You’re going to cook them in 3 batches. Heat a medium-sized saucepan on high heat and put about one third of a cup of the oil in the pan. 


Toss in one piece of onion and wait for it to start sizzling – this tells you when the oil is ready – you want the onion to really sizzle when you drop it in. Once the oil is ready, place one third of your sliced, tossed onions into the saucepan, reduce heat to medium-high and fry for 5 – 7 minutes. Toss it around a few times while cooking and keep a close eye on it so they don’t burn.

Once they are crispy enough, scoop them into a paper towel-lined colander and toss some sea salt on top. Cook the remaining 2 batches of onions using the same method (add oil each time and sprinkle salt on them in the colander). I ended up using between two thirds and three quarters of a cup of the oil – definitely not the full cup.

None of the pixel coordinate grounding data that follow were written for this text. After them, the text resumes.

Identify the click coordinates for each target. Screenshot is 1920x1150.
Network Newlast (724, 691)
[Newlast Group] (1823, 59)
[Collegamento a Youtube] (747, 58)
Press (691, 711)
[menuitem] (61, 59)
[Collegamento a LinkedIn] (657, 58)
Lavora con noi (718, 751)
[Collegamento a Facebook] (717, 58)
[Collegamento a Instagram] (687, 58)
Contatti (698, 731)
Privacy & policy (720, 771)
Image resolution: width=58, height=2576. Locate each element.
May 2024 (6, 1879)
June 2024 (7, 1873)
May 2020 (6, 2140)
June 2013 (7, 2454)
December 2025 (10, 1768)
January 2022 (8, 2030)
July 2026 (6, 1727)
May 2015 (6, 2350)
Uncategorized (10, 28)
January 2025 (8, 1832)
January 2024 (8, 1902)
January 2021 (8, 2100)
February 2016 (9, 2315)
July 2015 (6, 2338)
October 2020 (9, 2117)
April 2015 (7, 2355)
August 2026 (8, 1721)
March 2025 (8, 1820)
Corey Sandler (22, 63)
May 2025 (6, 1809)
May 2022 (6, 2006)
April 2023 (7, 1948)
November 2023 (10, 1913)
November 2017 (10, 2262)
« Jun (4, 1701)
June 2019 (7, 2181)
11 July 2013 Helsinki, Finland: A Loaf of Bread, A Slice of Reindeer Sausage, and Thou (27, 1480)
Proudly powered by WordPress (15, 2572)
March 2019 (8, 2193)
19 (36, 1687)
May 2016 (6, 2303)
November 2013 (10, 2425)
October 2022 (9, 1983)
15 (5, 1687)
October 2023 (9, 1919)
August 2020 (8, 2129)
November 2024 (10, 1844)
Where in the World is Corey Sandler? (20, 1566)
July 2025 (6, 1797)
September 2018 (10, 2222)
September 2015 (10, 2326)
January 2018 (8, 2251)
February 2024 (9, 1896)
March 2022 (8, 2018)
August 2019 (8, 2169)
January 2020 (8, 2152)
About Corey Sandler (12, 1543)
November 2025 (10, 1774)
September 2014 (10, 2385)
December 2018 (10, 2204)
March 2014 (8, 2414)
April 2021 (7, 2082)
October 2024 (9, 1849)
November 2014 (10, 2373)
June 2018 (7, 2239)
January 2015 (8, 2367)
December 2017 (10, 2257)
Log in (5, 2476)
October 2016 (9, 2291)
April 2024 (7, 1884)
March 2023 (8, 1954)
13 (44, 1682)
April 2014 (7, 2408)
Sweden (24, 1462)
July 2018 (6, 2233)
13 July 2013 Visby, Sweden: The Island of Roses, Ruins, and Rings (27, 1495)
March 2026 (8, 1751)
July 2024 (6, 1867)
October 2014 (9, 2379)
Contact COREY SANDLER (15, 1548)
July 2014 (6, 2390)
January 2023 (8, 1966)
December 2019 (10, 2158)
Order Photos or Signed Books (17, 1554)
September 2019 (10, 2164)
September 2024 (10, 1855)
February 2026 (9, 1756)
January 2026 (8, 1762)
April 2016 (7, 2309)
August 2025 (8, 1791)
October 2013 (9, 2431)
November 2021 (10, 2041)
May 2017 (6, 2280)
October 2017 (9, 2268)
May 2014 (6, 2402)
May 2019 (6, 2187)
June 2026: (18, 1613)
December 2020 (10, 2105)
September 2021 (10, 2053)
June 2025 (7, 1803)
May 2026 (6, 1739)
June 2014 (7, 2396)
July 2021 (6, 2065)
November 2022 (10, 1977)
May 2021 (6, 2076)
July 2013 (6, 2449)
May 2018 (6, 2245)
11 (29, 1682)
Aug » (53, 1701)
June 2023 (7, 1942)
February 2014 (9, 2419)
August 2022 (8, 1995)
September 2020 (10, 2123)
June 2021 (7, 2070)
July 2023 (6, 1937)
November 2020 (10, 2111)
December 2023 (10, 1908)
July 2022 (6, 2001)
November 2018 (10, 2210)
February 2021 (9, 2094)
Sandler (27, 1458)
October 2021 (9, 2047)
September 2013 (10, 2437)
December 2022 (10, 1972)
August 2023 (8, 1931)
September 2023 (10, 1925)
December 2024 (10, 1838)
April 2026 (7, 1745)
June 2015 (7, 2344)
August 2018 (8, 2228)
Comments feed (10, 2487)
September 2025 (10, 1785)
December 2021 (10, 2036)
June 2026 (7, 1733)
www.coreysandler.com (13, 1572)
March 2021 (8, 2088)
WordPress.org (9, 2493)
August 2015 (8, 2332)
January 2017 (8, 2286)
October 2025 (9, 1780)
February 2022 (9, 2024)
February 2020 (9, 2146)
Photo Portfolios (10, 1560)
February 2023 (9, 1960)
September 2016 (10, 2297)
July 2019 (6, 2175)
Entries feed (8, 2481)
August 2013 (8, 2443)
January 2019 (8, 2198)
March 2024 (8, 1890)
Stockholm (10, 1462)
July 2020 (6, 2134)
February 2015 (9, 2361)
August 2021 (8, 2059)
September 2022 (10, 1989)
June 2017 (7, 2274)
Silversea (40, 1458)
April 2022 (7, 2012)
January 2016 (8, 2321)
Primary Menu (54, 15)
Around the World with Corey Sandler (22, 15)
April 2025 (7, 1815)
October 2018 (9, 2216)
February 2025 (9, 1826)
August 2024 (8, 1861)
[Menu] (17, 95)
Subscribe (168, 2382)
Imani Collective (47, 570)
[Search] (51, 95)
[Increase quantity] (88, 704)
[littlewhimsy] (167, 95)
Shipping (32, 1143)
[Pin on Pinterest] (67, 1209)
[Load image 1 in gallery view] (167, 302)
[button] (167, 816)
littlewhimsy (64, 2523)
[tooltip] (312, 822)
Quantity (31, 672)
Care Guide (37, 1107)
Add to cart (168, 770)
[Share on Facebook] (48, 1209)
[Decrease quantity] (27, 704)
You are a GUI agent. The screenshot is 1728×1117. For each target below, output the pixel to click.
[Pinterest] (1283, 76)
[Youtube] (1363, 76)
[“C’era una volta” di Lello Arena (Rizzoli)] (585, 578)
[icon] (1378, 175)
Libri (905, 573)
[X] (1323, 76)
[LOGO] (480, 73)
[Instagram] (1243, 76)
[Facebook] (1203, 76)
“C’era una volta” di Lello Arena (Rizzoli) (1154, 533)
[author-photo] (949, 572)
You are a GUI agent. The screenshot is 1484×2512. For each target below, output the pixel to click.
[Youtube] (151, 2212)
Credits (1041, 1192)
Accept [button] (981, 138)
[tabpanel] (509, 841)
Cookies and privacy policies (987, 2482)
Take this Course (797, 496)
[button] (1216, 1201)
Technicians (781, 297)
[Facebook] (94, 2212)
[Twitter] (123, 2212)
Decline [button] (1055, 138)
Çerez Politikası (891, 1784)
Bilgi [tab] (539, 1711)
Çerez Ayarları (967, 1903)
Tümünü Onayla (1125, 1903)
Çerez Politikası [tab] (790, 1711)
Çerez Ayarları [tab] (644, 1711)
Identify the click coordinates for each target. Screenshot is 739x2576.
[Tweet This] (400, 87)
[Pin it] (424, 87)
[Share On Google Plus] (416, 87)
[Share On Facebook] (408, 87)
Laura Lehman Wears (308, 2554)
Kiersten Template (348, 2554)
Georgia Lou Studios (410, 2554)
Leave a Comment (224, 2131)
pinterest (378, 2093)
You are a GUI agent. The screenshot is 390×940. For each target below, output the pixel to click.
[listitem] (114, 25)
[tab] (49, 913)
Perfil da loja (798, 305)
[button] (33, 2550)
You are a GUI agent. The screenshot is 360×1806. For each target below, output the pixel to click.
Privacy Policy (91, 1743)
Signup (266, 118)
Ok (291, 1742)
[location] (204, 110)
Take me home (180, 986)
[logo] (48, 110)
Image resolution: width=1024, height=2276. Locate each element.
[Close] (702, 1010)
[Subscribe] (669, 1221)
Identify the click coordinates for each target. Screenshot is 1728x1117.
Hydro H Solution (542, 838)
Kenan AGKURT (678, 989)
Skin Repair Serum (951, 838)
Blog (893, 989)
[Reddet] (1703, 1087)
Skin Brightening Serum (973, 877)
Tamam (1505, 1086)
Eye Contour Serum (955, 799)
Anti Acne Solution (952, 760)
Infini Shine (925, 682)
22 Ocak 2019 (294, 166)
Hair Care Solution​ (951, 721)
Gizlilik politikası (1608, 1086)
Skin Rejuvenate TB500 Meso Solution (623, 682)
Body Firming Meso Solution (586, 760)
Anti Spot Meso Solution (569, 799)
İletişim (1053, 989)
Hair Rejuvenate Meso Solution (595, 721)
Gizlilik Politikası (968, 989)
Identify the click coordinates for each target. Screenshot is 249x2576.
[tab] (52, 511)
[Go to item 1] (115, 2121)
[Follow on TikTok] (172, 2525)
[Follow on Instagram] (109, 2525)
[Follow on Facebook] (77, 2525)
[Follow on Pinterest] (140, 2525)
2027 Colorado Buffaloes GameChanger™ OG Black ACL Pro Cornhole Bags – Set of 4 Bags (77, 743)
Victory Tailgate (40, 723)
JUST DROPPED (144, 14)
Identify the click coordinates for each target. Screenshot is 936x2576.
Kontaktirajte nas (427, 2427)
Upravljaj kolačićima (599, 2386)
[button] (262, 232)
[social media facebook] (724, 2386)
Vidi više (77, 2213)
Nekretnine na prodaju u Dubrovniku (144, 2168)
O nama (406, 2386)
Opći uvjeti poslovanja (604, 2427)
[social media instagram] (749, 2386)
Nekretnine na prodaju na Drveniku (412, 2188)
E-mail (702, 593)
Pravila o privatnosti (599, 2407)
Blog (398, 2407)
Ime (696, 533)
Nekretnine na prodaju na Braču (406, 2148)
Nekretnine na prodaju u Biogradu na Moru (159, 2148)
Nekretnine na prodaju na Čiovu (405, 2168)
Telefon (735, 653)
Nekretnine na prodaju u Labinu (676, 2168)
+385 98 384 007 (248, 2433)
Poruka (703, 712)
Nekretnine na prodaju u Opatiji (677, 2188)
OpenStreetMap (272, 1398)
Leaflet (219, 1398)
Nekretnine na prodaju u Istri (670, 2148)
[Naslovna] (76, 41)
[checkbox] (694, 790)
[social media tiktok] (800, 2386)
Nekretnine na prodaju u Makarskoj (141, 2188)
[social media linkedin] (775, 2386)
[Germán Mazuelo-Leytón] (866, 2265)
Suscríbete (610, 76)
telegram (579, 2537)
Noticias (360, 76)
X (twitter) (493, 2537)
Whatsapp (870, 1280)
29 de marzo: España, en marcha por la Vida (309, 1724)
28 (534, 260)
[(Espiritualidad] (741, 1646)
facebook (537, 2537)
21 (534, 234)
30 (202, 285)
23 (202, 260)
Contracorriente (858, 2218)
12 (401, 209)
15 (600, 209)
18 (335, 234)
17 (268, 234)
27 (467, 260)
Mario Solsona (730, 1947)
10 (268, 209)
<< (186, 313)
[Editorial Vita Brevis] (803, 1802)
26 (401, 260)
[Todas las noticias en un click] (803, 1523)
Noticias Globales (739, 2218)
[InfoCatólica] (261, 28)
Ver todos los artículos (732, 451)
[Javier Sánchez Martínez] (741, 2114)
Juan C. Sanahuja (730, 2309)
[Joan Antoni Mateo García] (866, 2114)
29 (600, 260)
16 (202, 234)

The next set of instructions tells you to wipe out the saucepan and toss in the cumin and coriander seeds. On medium heat toast the seeds for 1-2 minutes. Since I didn’t have seeds, I just dropped the ground spices in a stirred them for a minute or 2. I switched pots for this step – I had used a frying pan for the onions (because I really like this particular pan) but I needed a pot with a lid for the remaining steps.

After you toast the spices, add the rest of the spices, the sugar, the rice, the olive oil, ½ tsp salt and plenty of freshly-ground black pepper. Stir it all up to coat the dry rice.

Then add the lentils and the 1 ½ cups of water. Bring it all to a boil and cover it with the lid, reduce the heat to low and simmer for 15 minutes. 

15 minutes is enough to cook white basmati rice. If you are using brown basmati rice, you will need to open the pot at this point and add another 1 ½ cups of water. Stir it up, put the lid back on and leave it for another 10 minutes or so. Check the texture. Repeat these steps until the rice is to your liking.

Then quickly remove the lid, cover the pot with a clean tea towel, put the lid back on, remove the pot from the heat and let it sit for 10 minutes.

Remove the lid and the tea towel and taste your creation. Add salt and pepper to taste. Then take one third to one half of the crispy onions and toss them in with the mixture. Fluff it up, and place it on your plates. Top with some more of the crispy onions.

Serve hot! 

P.S. It tasted even better the day after. I had two helpings for lunch today (and yes, now I have a belly ache).